Audio Recording Quality Analyzer

Comprehensive audio quality analysis for call recordings. Handles dual-track M4A files (system audio + mic), single-track recordings, and AEC-processed files.

Quick Start

Run the bundled analysis script on a recording directory:

python <skill-path>/scripts/analyze_recording.py "/path/to/recording/directory"

Modes for focused analysis:

python <skill-path>/scripts/analyze_recording.py /path --tracks   # track info only
python <skill-path>/scripts/analyze_recording.py /path --echo     # echo detection only
python <skill-path>/scripts/analyze_recording.py /path --quality  # quality metrics (skip echo)

For Blackbox recordings, the directory is typically: ~/Library/Application Support/Blackbox/Recordings/<timestamp-id>/

Dependencies

System: ffmpeg, ffprobe (brew install ffmpeg) Python: numpy, soundfile, scipy, pyloudnorm, pesq, pystoi, librosa

Install all Python deps: pip3 install numpy soundfile scipy pyloudnorm pesq pystoi librosa

What Each Metric Tells You

EBU R128 Loudness (pyloudnorm)

  • What: Perceptual loudness in LUFS (Loudness Units Full Scale)
  • Target: -16 to -24 LUFS for speech
  • Watch for: AEC/post-processed tracks being significantly louder than originals (indicates the processing is amplifying without normalizing)

Echo Detection - Autocorrelation

  • What: Detects delayed copies of the signal within a single track by correlating the signal with itself at various time offsets
  • How to read: Peaks in the 20-100ms range with correlation > 0.3 indicate signal duplication.
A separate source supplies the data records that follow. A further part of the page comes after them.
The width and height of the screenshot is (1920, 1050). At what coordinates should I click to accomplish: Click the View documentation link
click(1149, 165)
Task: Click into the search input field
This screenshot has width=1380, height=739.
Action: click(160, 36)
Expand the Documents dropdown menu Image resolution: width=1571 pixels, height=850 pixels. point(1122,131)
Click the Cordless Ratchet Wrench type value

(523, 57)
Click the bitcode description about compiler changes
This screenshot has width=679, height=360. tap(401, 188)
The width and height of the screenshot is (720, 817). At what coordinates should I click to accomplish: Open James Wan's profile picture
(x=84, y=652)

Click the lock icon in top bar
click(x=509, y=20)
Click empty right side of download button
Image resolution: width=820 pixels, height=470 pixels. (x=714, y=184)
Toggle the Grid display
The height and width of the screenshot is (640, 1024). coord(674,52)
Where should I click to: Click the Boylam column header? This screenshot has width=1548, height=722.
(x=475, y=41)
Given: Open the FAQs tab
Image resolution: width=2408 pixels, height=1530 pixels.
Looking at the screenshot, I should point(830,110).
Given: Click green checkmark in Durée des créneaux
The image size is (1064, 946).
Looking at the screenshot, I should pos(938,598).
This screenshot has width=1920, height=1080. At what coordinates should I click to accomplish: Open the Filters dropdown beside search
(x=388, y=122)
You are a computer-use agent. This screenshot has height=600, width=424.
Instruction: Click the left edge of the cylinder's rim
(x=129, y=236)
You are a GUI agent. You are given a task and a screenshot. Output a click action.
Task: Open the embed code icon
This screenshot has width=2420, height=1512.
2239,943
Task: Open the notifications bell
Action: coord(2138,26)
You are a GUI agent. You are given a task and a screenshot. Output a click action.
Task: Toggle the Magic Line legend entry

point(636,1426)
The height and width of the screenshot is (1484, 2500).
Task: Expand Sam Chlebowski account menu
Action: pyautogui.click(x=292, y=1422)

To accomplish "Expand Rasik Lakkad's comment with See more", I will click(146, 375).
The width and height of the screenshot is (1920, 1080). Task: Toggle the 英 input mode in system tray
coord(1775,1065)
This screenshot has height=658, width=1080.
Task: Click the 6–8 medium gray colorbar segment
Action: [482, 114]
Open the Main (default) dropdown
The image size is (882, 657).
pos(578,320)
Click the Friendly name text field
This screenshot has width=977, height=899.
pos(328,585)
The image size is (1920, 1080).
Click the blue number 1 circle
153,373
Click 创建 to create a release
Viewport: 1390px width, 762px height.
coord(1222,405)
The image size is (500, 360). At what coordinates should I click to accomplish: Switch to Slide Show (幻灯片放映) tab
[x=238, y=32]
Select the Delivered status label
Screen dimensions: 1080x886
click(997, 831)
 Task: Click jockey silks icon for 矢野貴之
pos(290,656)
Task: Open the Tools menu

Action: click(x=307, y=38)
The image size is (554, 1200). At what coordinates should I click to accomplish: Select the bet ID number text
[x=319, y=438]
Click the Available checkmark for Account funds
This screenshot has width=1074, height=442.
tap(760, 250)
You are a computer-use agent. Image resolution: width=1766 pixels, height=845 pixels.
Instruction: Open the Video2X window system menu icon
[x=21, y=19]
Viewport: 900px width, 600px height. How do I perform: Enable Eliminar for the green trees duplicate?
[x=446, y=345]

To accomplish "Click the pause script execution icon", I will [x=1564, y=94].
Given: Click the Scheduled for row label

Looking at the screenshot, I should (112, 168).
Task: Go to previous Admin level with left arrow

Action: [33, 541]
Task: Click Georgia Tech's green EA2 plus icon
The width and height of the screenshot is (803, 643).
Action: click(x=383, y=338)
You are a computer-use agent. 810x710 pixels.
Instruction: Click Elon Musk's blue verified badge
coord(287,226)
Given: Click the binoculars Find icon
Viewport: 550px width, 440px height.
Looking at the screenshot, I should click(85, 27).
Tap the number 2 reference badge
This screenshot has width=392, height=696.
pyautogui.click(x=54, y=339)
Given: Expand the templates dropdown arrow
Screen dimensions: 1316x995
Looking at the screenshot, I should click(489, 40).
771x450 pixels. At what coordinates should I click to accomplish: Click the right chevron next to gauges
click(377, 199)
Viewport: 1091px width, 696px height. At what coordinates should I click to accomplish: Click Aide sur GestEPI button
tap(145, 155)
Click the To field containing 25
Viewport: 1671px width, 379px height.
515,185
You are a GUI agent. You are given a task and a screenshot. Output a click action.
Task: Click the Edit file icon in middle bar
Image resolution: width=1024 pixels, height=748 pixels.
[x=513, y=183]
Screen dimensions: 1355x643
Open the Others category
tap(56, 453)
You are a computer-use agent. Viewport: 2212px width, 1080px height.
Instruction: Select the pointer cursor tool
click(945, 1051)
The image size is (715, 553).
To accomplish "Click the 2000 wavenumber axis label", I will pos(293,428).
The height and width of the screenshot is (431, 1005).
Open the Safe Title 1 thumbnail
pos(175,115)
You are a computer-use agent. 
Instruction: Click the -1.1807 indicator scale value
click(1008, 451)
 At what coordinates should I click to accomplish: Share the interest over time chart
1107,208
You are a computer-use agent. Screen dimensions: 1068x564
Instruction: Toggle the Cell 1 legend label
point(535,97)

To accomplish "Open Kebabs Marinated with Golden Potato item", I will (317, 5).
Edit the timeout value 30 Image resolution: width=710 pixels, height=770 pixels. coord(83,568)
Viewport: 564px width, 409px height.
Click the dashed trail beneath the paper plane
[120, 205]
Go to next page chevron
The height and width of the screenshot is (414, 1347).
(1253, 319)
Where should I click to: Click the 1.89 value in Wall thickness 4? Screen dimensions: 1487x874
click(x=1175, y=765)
The lag tells you the delay of the duplicate copy
  • Key insight: If you see a consistent peak at the same lag across multiple time segments, that's a systematic duplication (e.g., a virtual audio processor like Krisp introducing a delayed copy at ~53ms)
  • Normal values: Peaks below 0.15 are typically speech pitch harmonics (harmless). Peaks above 0.3 at consistent lags are echo

Cross-Track Correlation

  • What: Measures how much one track's content appears in another (e.g., system audio bleeding into the mic track)
  • How to read: Values near 0 mean no bleed. Values above 0.1 indicate the mic is picking up system audio
  • Coherence: Frequency-domain version of the same test. Voice-band coherence (300-3400Hz) is most relevant for speech echo

PESQ - Speech Quality (requires reference + degraded)

  • What: ITU-T P.862 standard. Gives a MOS (Mean Opinion Score) comparing a degraded signal against a reference
  • Scale: 1.0 (bad) to 4.5 (excellent). NB = narrowband (phone quality), WB = wideband
  • Use for: Comparing AEC-processed mic vs original mic to see if processing helps or hurts
  • Thresholds: 4.0+ excellent, 3.0+ good, 2.5-3.0 fair, <2.5 poor

STOI - Speech Intelligibility (requires reference + degraded)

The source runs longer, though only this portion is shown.